Text extract ::
To acquire the ownership of (property) by giving an accepted price or consideration therefor, or by agreeing to do so; to acquire by the payment of a price or value; to purchase; opposed to sell. "Buy what thou hast no need of, and ere long thou wilt sell thy necessaries."
2.
To acquire or procure by something given or done in exchange, literally or figuratively; to get, at a cost or sacrifice; to buy pleasure with pain. "Buy the truth and sell it not; also wisdom, and instruction, and understanding."
To buy again. See Againbuy. (Obs.)
To buy off.
(a)
To influence to compliance; to cause to bend or yield by some consideration; as, to buy off conscience.
(b)
To detach by a consideration given; as, to buy off one from a party.
To buy out
(a)
To buy off, or detach from.
(b)
To purchase the share or shares of in a stock, fund, or partnership, by which the seller is separated from the company, and the purchaser takes his place; as, A buys out B.
(c)

Stated task 1 :: In the dictionary entry, which word is "buy" said to be opposed to?
Stated task 2 :: Write out the dictionary entry from "To acquire the" up to and including "See Againbuy. (Obs.)".
Stated task 3 :: List every example in the dictionary entry that comes right after the word "as,".
None of the data is needed.

Data section ::
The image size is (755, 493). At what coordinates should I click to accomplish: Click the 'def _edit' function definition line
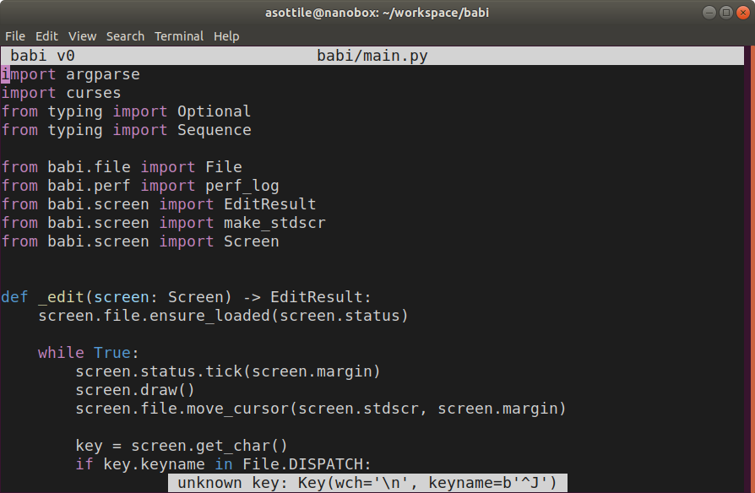[186, 297]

Full output 1 :: Sell.

Full output 2 ::
To acquire the ownership of (property) by giving an accepted price or consideration therefor, or by agreeing to do so; to acquire by the payment of a price or value; to purchase; opposed to sell. "Buy what thou hast no need of, and ere long thou wilt sell thy necessaries."
2.
To acquire or procure by something given or done in exchange, literally or figuratively; to get, at a cost or sacrifice; to buy pleasure with pain. "Buy the truth and sell it not; also wisdom, and instruction, and understanding."
To buy again. See Againbuy. (Obs.)

Full output 3 ::
to buy off conscience
to buy off one from a party
A buys out B